If you’re dreaming of buying an existing business, you may have already considered finding out how to get a business acquisition loan. While applying for a business loan may be intimidating, we’ve got all the information you need to get started in our guide to financing your next business acquisition.
The Many Benefits of Buying an Existing Business
Whether you have a specific industry in mind or just a general idea of your ideal business, finding companies for sale can be extremely beneficial. Here are some reasons why you might want to buy an existing business:
This is arguably one of the biggest reasons for buying an existing business: You don’t have to start from scratch; you get to use what’s already there.
Buying an established company is your quickest way to jump into whatever industry you want without having to build your own reputation and brand from scratch.
If you’re buying an established company, it probably already has a solid foundation, which will make it easier for you to take your business to new heights.
You Get a Ready-Made Customer Base
If you’re buying a company that already has customers, chances are good that those people will stick around—and maybe even grow with you over time.
It might be easier for you to find financing to buy an established company than it would be for you to launch your own brand from scratch.
There are a number of different ways that you can go about finding businesses for sale. Take your time, conduct your research and consider all of your options before moving forward. Ultimately, you want to find a company that fits your skills and personality. If it doesn’t feel right, don’t force it – there will be other opportunities down the road.
Are There Any Different Types of Loans for Buying a Business?
There are no regulations on what sort of finance options you can use when purchasing or selling a business. The nature of your transaction and your own financial situation will ultimately dictate which finance options are available to you. For instance:
Business Acquisition Loans
The most common way for small business owners to finance buying a competitor or starting up is through what’s called a business acquisition loan. These loans allow you to borrow against your future earnings.
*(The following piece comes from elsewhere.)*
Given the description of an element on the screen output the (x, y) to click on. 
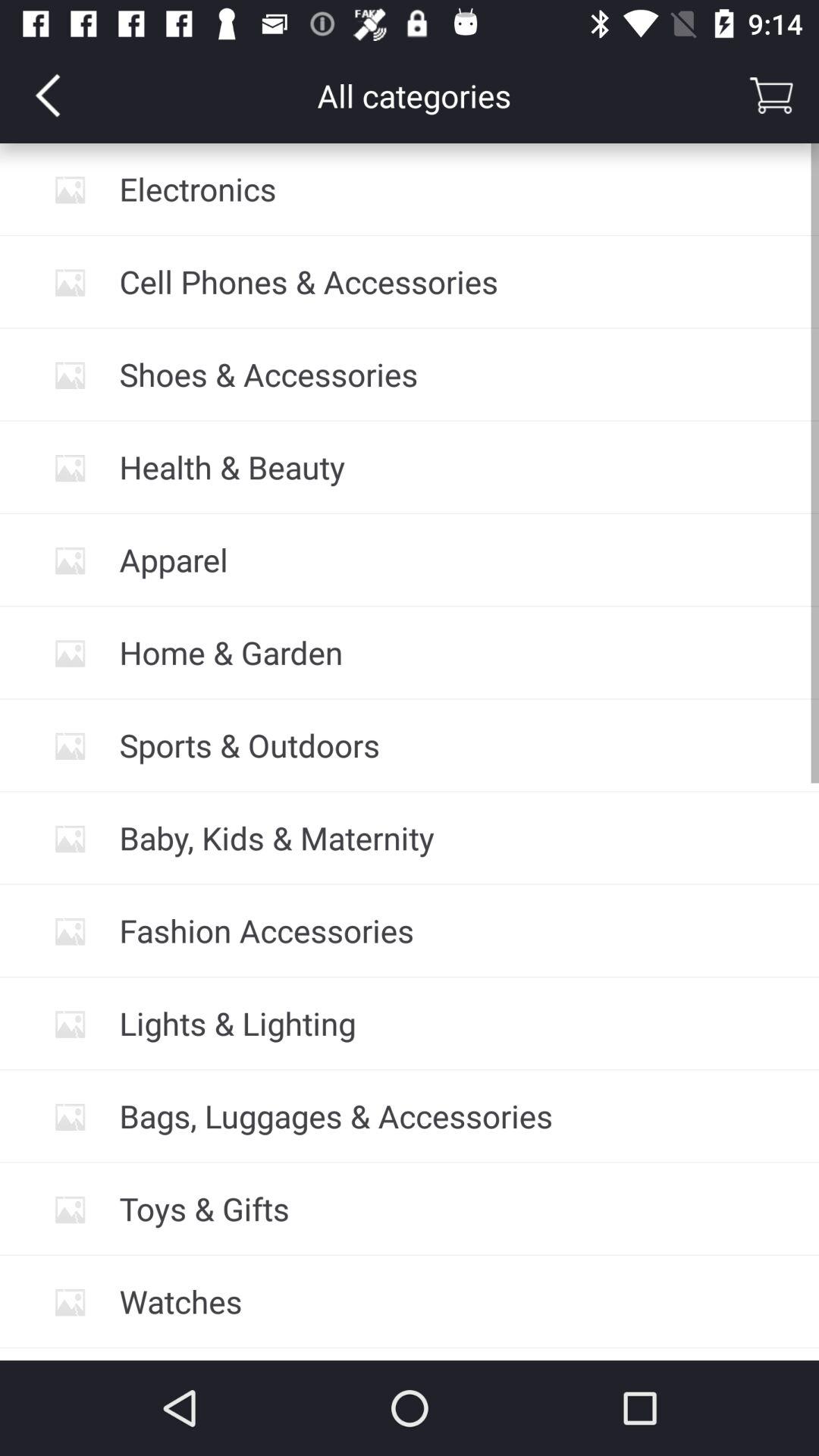
go back (47, 95)
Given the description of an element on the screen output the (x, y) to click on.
These loans are there for you to use as much or as little of your assets (vehicles, buildings, equipment, and other items with equity value) as collateral for your loan.
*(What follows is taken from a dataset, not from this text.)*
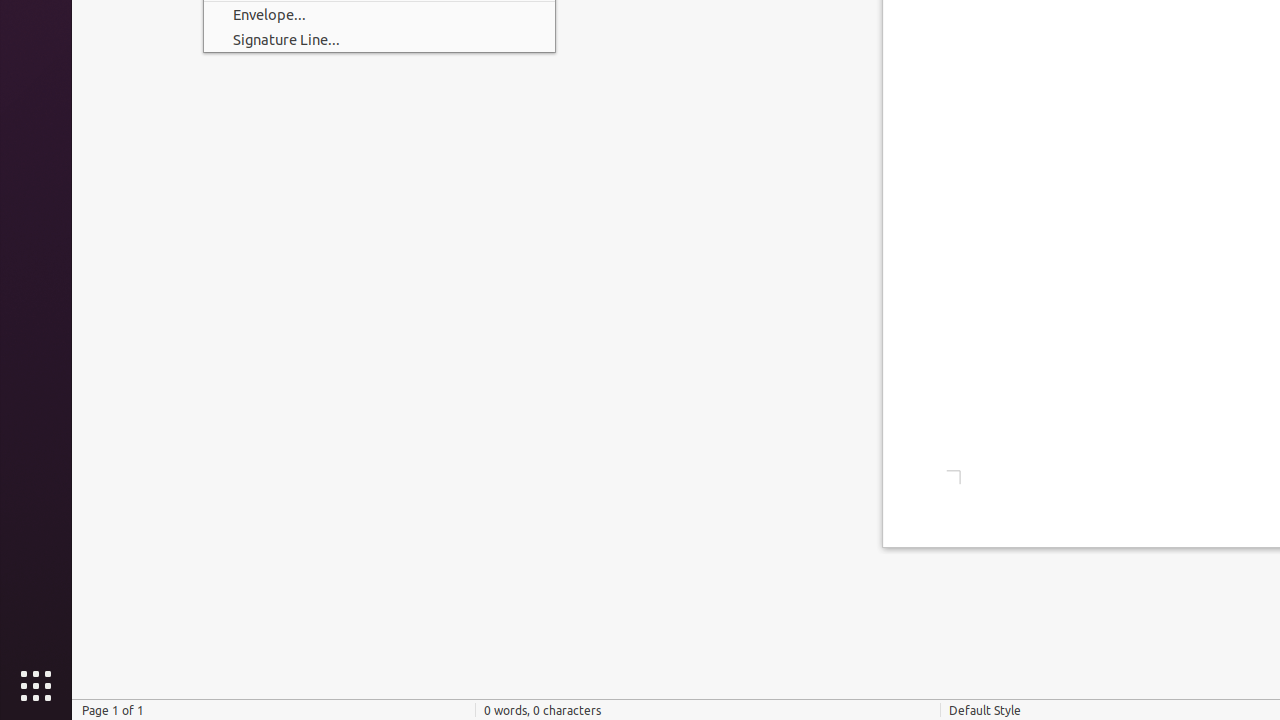
Show Applications Element type: toggle-button (36, 686)
Envelope... Element type: menu-item (379, 14)
Signature Line... Element type: menu-item (379, 39)
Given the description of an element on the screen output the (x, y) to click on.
If you have enough collateral, asset-based lenders may be willing to approve you for a larger amount at lower interest rates than those offered by banks and credit unions. This is helpful if you’re trying to buy something that costs more than what they consider a normal amount.
Business Lines of Credit
For small businesses that operate in just one location and have low overhead, business lines of credit are often available through your bank or community lender for as little as $5,000.
Funding your acquisition can be complex. But there are plenty of options for aspiring business owners, including federal loans.
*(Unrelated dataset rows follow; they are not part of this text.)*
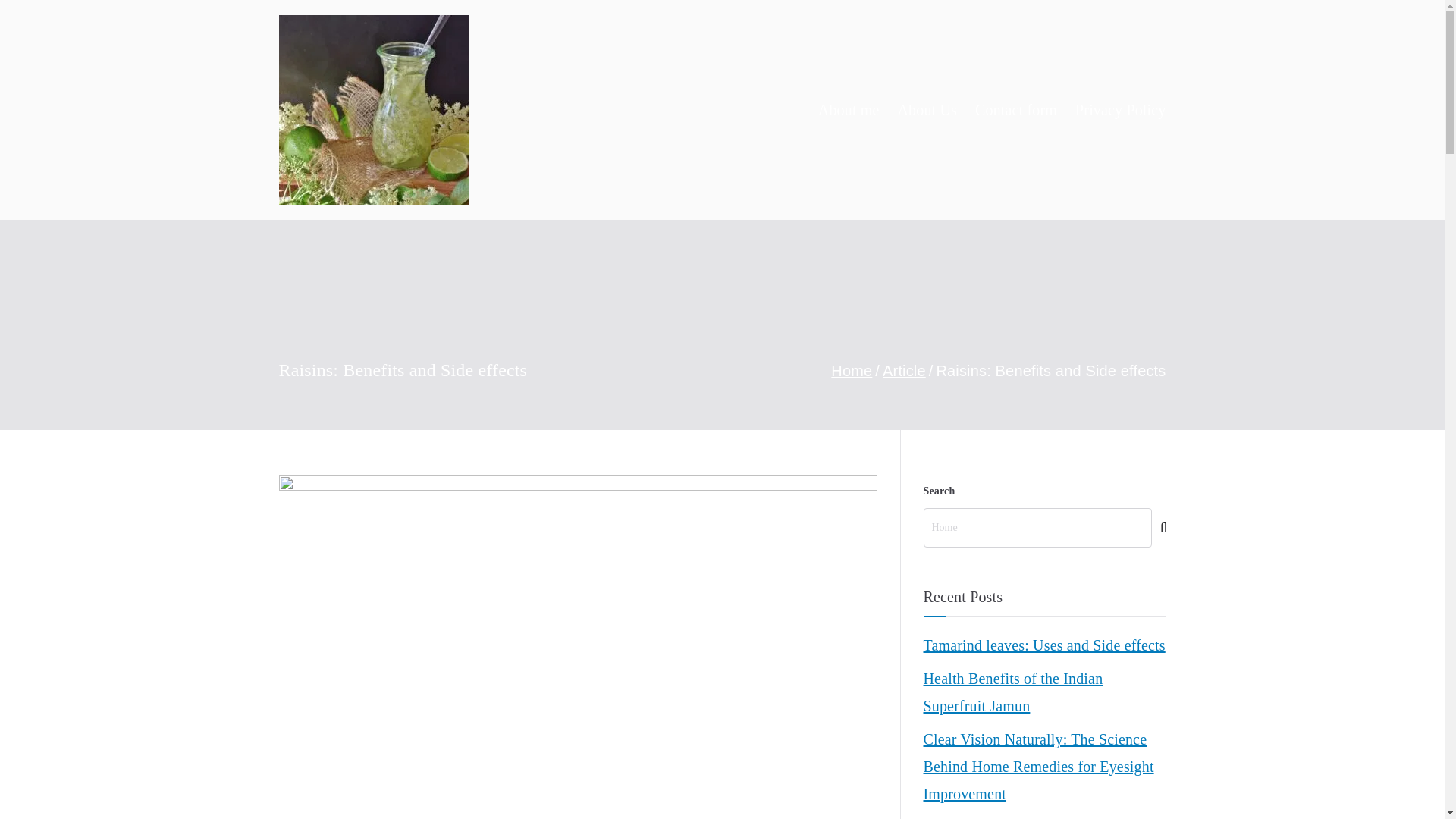
About Us (928, 109)
Article (904, 370)
Home (851, 370)
Contact form (1016, 109)
Tamarind leaves: Uses and Side effects (1044, 645)
About me (848, 109)
Privacy Policy (1120, 109)
Health Benefits of the Indian Superfruit Jamun (1044, 692)
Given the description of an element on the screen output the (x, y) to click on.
According to Lantern Credit, “There is a wide range of loans offered by the Small business Administration (SBA), including the SBA 7(a) loan.” If you plan to fund your acquisition with debt, make sure you have enough cash flow from operations to service that debt.
If you’re interested in buying a start-up company with no revenue or assets, it would likely be difficult to get financing through traditional banking sources. So first, you should learn how to get a business acquisition loan.
Also, speak with a bank or other lenders before jumping into your transaction. They can help you with ways to increase your chances of getting approved.